Erinna

Scientific classification
- Kingdom: Plantae
- Clade: Tracheophytes
- Clade: Angiosperms
- Clade: Monocots
- Order: Asparagales
- Family: Amaryllidaceae
- Subfamily: Allioideae
- Tribe: Gilliesieae
- Genus: Erinna Phil
- Type species: Erinna gilliesioides Phil.
- Species: Erinna gilliesioides;
- Synonyms: Leucocoryne gilliesioides (Phil.) Ravenna;

= Erinna (plant) =

Genus of flowering plants

Erinna is a genus of perennial herbaceous geophytes in the flowering plant family Amaryllidaceae. It is native to Chile, South America. It is included in the tribe Gilliesieae, within the subfamily Allioideae. The genus is monotypic, with a single species, Erinna gilliesioides. It is relatively rare.

== Taxonomy ==
Erinna was described by Philippi in 1864 as a monotypic genus, based on Erinna gilliesioides.

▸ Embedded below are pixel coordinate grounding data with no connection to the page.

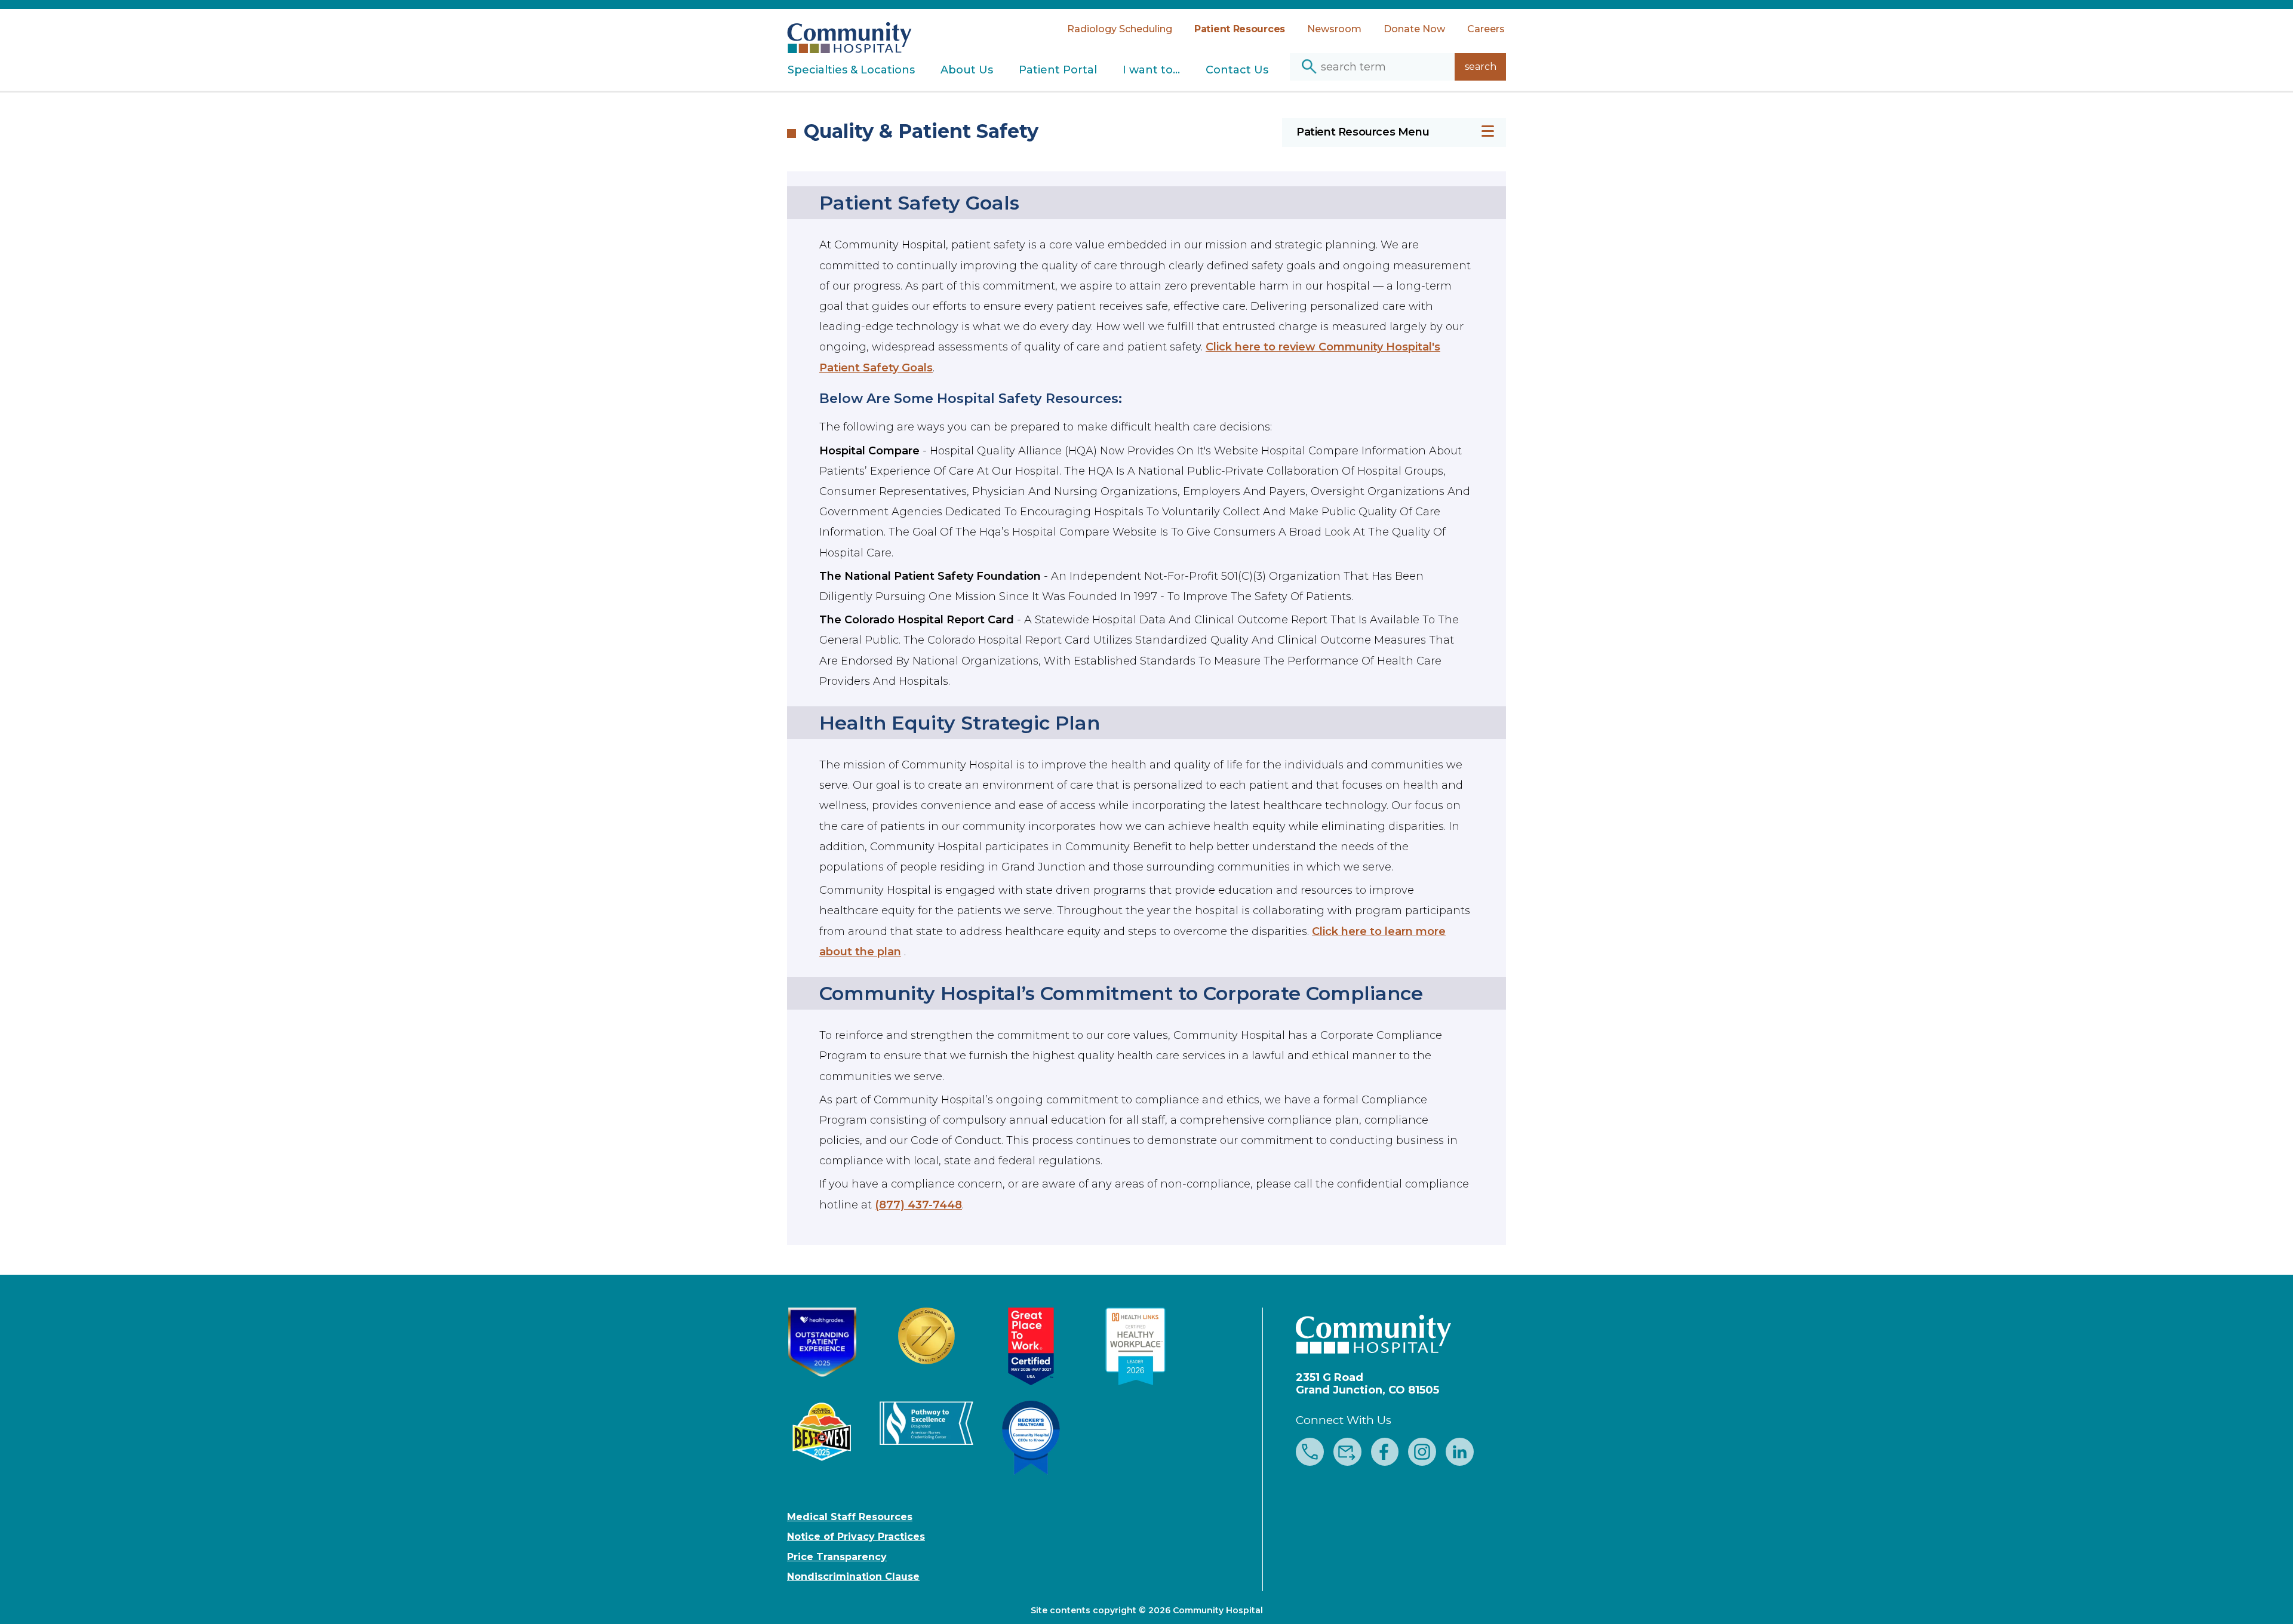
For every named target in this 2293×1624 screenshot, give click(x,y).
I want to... (1151, 69)
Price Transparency (837, 1557)
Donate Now (1414, 29)
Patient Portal (1058, 69)
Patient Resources (1239, 29)
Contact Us (1237, 69)
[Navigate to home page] (849, 31)
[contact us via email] (1347, 1453)
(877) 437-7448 (918, 1204)
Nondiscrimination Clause (853, 1576)
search (1480, 66)
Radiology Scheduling (1119, 29)
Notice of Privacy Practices (856, 1536)
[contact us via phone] (1310, 1453)
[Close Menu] (1488, 133)
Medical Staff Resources (849, 1517)
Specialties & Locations (851, 69)
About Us (966, 69)
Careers (1486, 29)
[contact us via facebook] (1385, 1453)
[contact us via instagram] (1422, 1453)
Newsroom (1334, 29)
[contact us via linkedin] (1460, 1453)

As such it was a genus within Alliaceae, and included in the phylogenetic construction of Gilliesieae in 1996. Although Ravenna (2000) proposed transferring it to Leucocoryne as Leucocoryne gilliesioides on morphological grounds, it was included separately by Chase et al. (2009) and hence the 2009 APGIII. Although the World Checklist lists Erinna as a synonym of Leucocoryne, Sassone et al. (2014) still consider its status uncertain.

In 2014 Sassone et al. proposed dividing the Gilliesieae into two separate tribes. Under their proposal, Erinna would remain in Gilliesieae s.s. rather than be transferred to the new tribe, Leucocorynae, as would be the case if transferred into Leucocoryne.